Few people actually like job interviewing. It's nerve-wracking trying to show your "best" self to a perfect stranger. You're trying to prove you're the man or woman for the job and that you can handle stressful situations like this one. That's not easy, but there are some ways to pull yourself together and feel more confident.
Even if you're getting butterflies during your next interview, here are five ways to at least look less nervous.
Prepare solid talking points. It's always best to over-prepare for possible questions by not only researching the company and the person interviewing you, but also by preparing answers and practicing those responses. "Review the skills and experiences requested in the job announcement and have two to three examples of how you have demonstrated each one," said Distinguished Toastmaster and career consultant Jennifer Blanck. "This will strengthen your answers and allow you to show how your experience is relevant to the job or organization for which you're interviewing."
Remember: It's a two-way street. This is a conversation, not an interrogation. "Don't forget that you're not the only one being interviewed -- you're also interviewing the organization," Blanck said. Remembering that this is a back and forth discussion, where you can -- and should -- ask questions as well as answer them, can help you feel more comfortable.
Just breathe.

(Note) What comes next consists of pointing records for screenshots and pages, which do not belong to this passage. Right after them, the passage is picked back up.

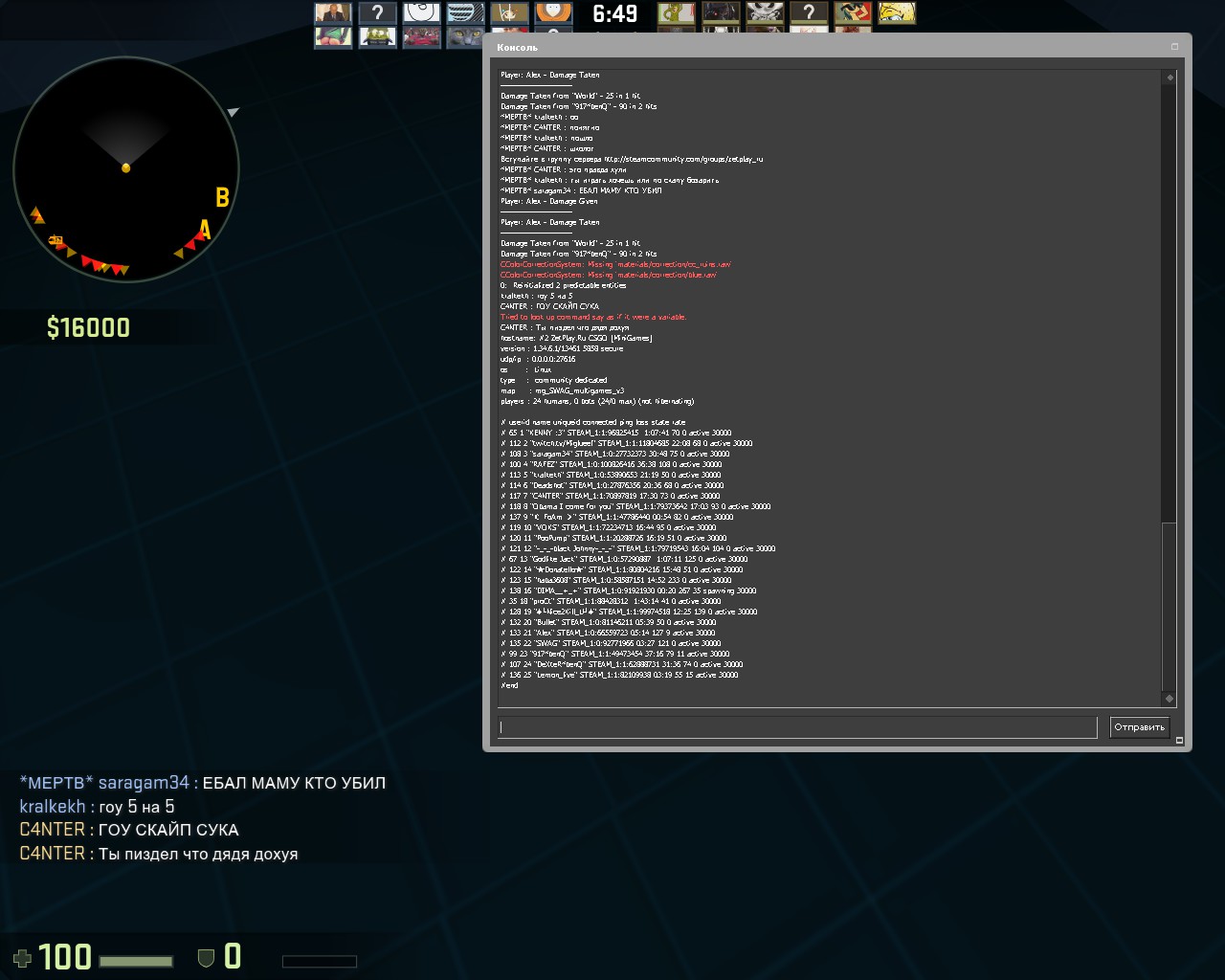
Task: Click the $16000 money display
Action: click(x=88, y=327)
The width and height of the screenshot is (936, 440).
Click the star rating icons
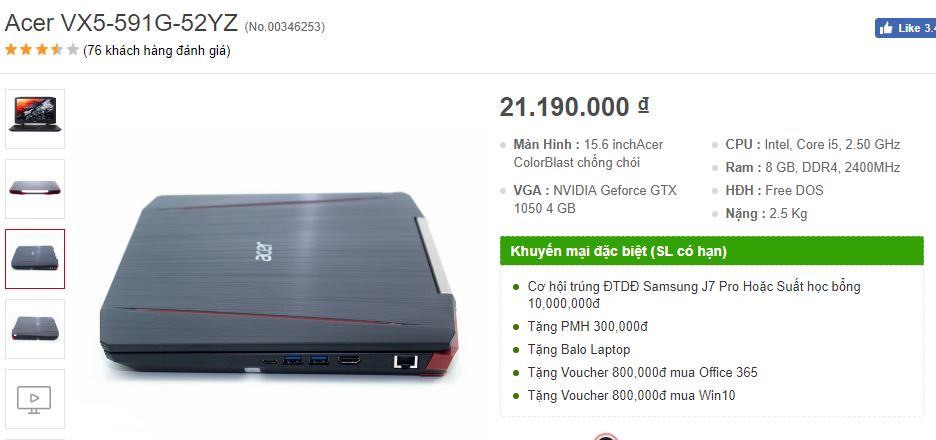(41, 50)
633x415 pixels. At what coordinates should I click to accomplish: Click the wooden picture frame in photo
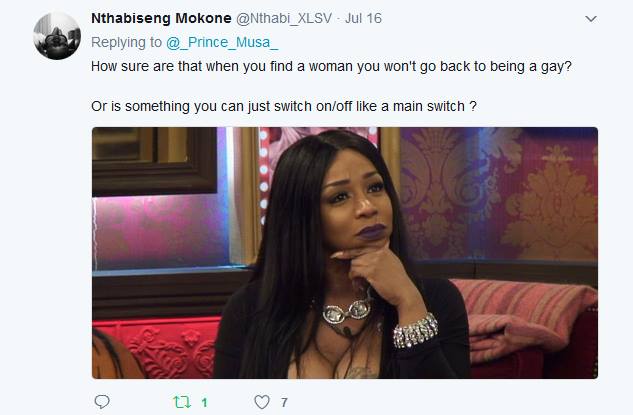point(155,161)
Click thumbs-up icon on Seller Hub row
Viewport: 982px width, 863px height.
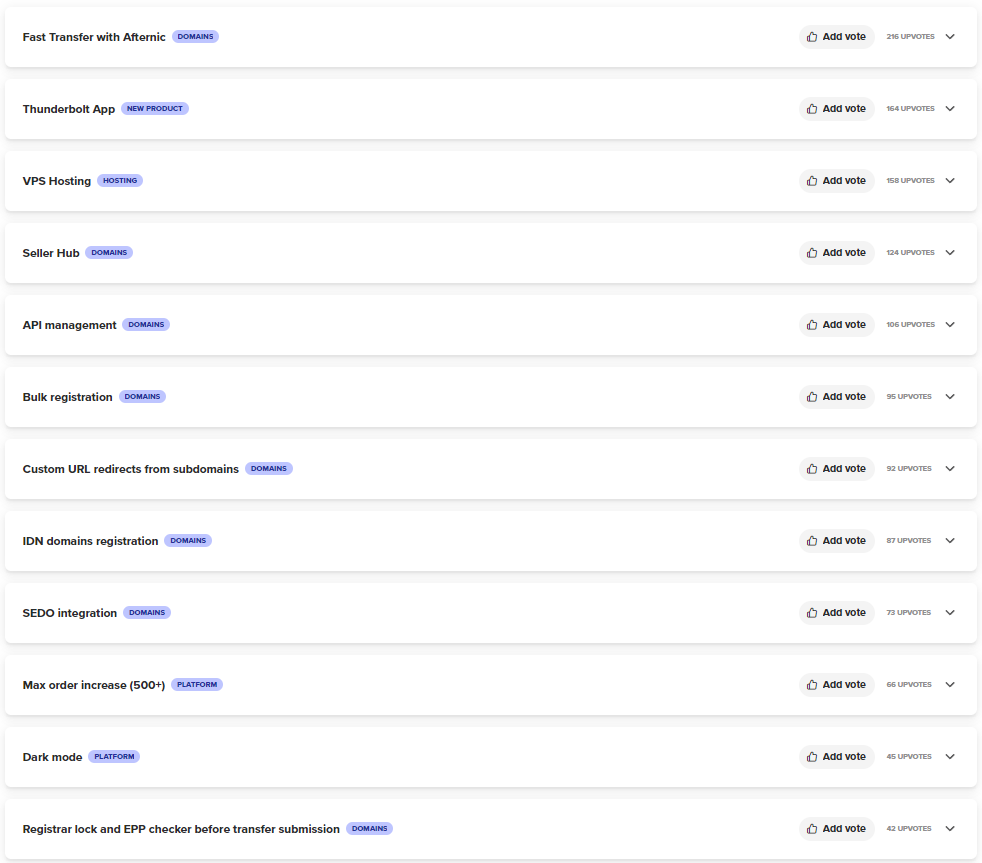coord(812,252)
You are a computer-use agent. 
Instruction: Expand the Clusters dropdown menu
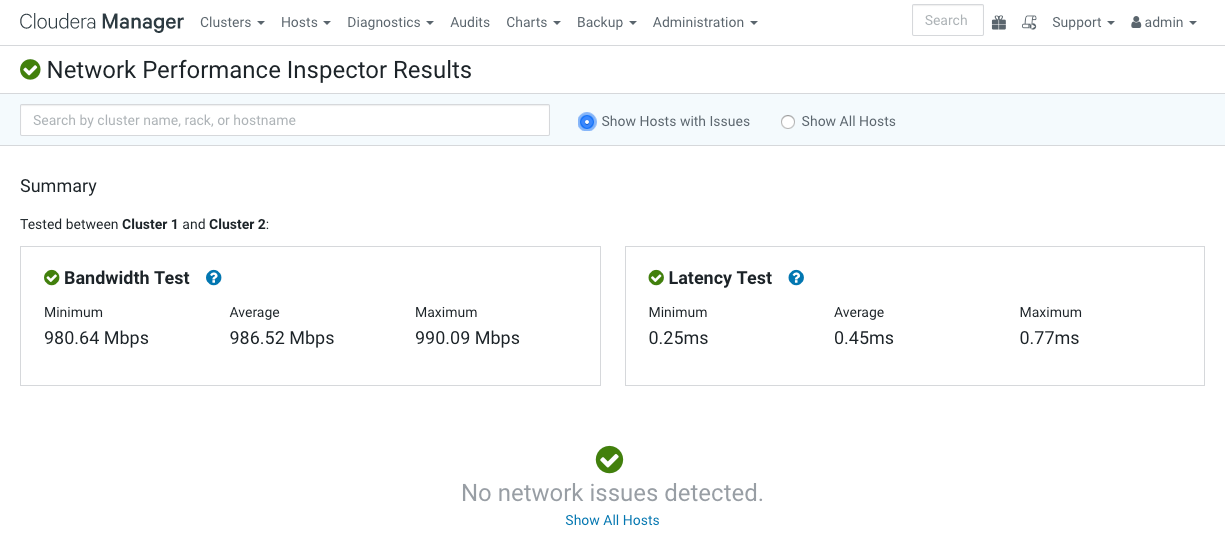[232, 22]
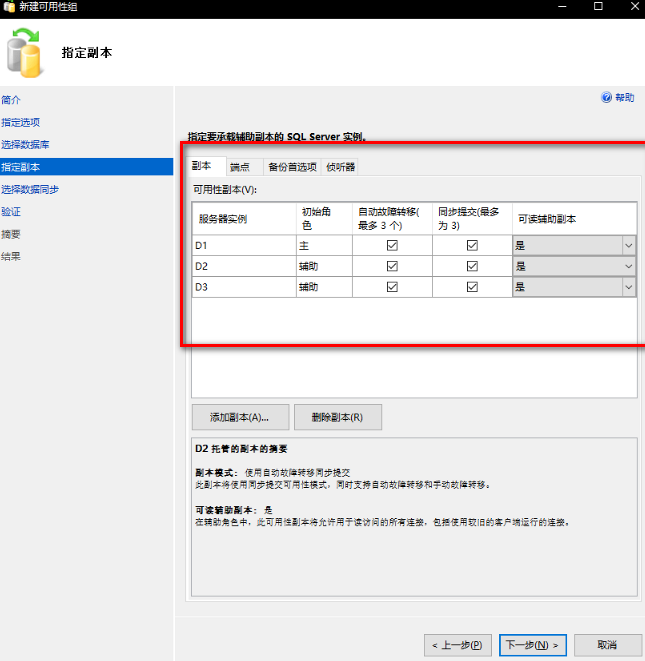Toggle synchronous commit checkbox for D1
The height and width of the screenshot is (661, 645).
(472, 245)
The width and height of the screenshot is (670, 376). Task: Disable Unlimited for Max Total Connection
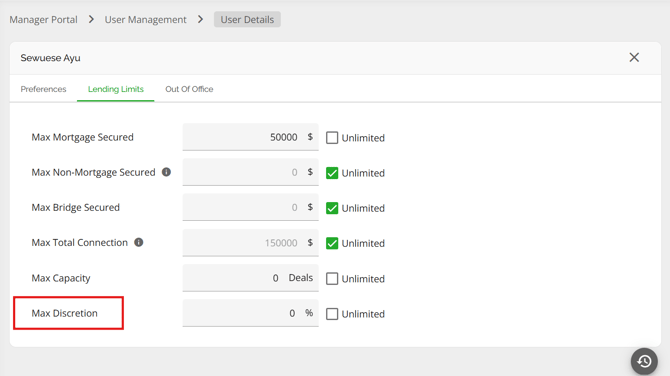(332, 243)
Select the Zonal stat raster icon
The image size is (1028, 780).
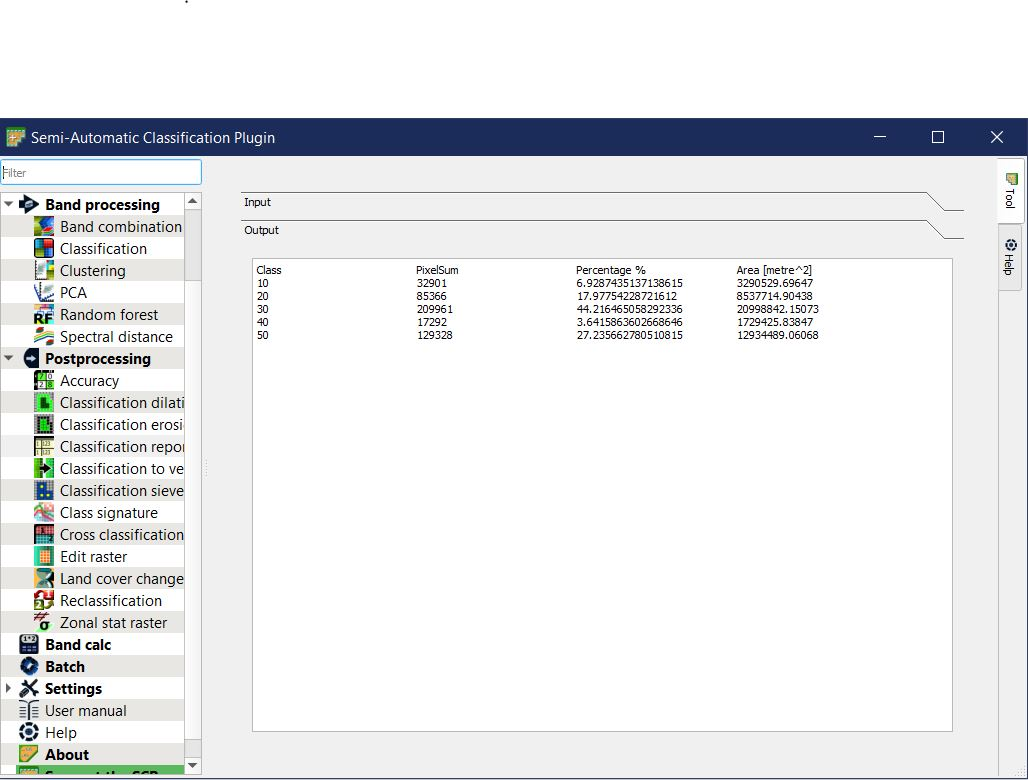point(44,623)
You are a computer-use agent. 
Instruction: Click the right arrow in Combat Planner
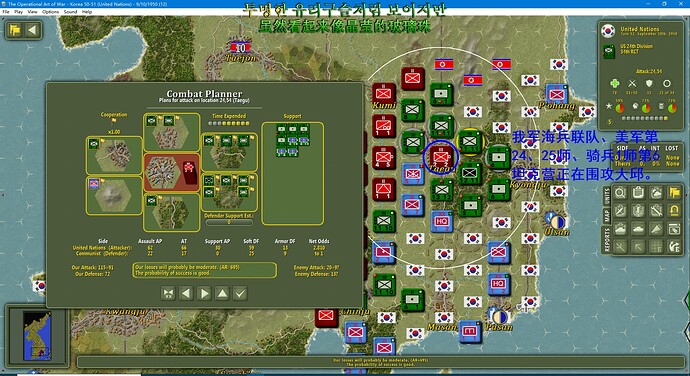204,293
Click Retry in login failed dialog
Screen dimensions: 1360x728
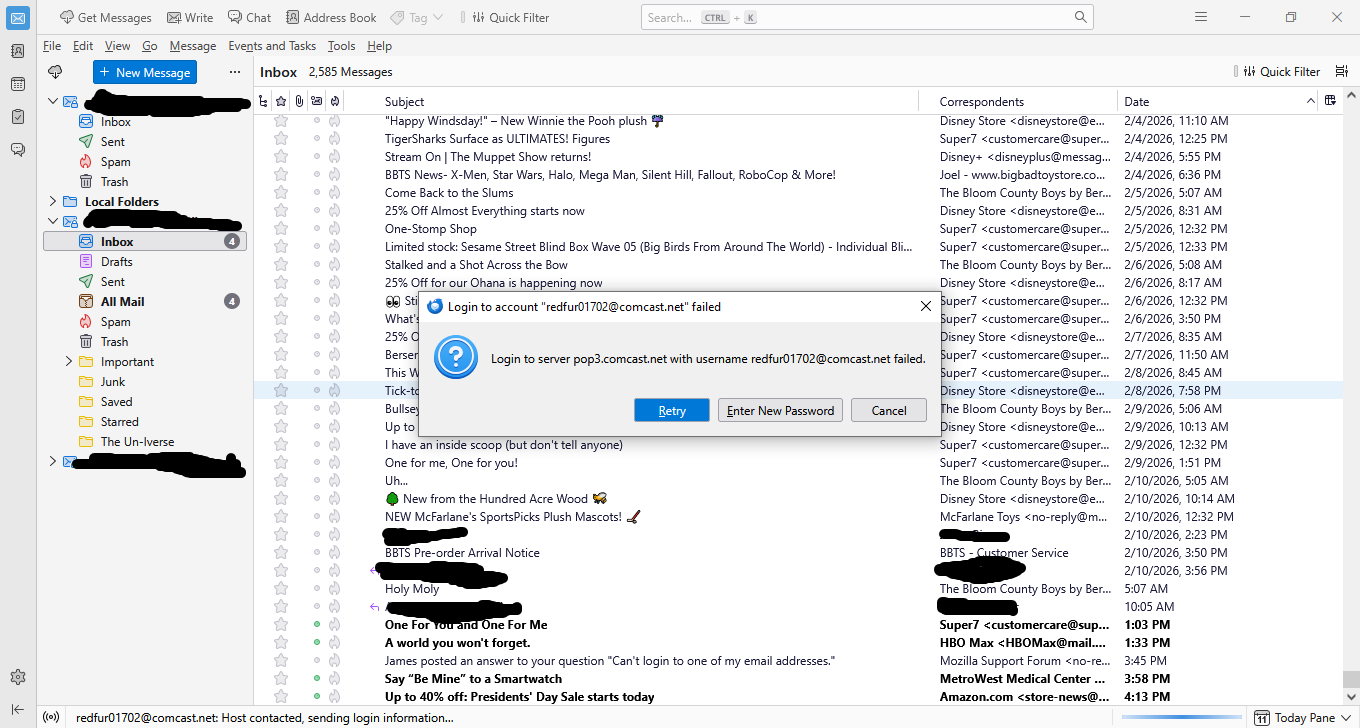coord(671,410)
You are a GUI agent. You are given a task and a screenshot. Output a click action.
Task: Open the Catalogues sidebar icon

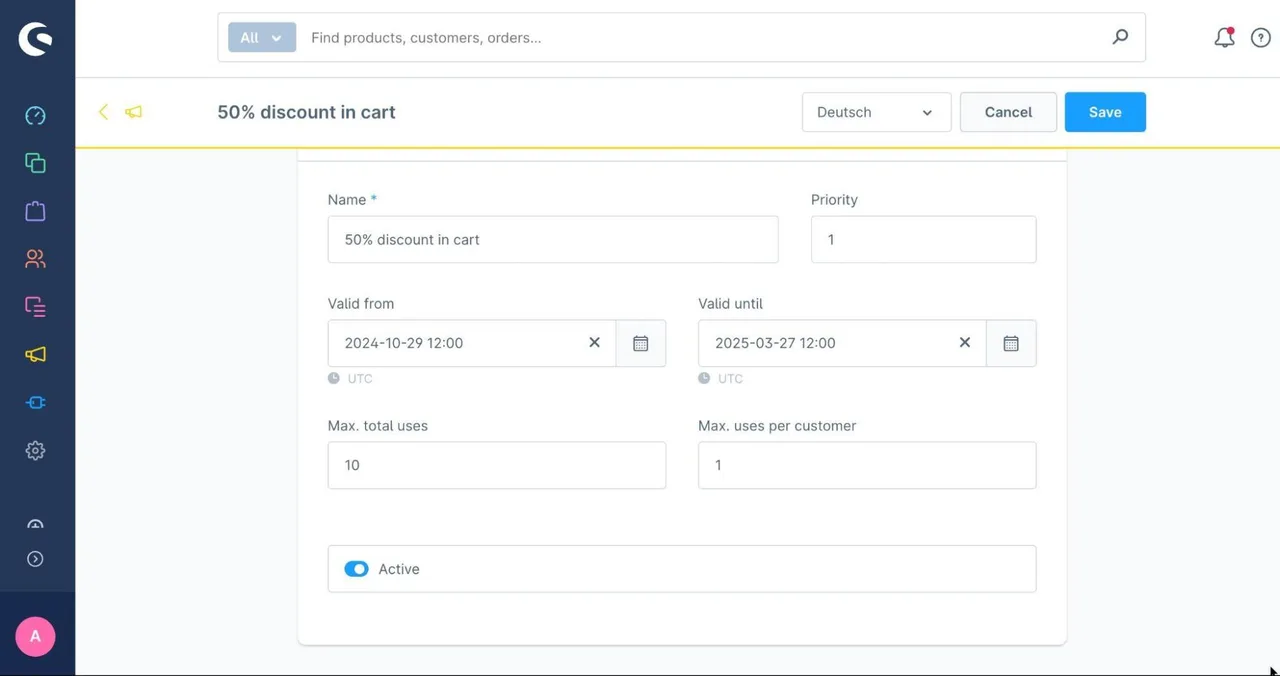click(x=35, y=163)
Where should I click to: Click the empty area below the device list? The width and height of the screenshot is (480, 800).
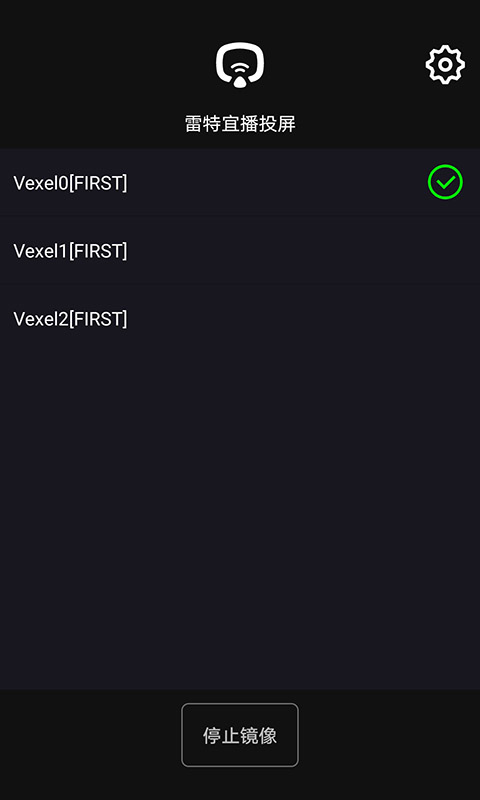coord(240,520)
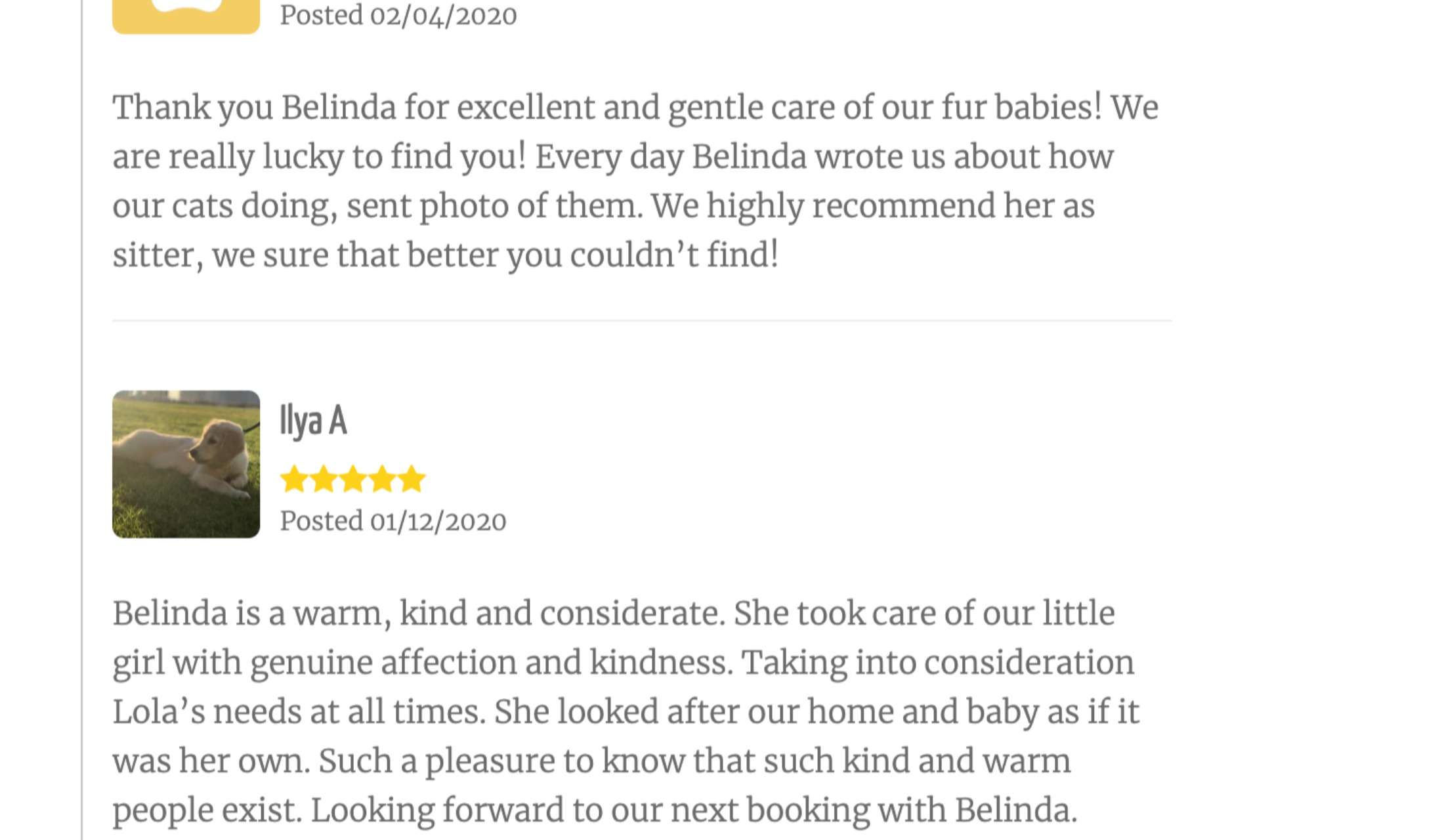Image resolution: width=1444 pixels, height=840 pixels.
Task: Click the Posted 02/04/2020 date text
Action: pos(398,16)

Before you walk into your interview, take a few deep breaths, the kind that force your abdomen in and out. "Your body will relax a notch. You want to avoid upper chest breathing, as it tends to just move your stress upward to your face," said John Molidor, co-author, with Barbara Parus, of "Crazy Good Interviewing."
Stop the negative thoughts. If you go into an interview picking apart your outfit or imperfect responses, you're only hurting your chances of coming off as calm and collected. "Turn off your negative self-talk and then create a different self-talk message, like, 'I am here to share to the best of my ability and that is all I can really do,' " said Molidor.
Work it out. Putting in some gym time the morning of your interview can help you get rid of any nervous tension, said Heather McNab, author of "What Top Professionals Need To Know About Answering Job Interview Questions." "Exercise helps calm your nervous system and tends to reduce the intensity of physical manifestations of stress such as fidgeting." Another way to stop fidgeting without realizing it? Video yourself practicing your interview, so you know what issues you need to work on.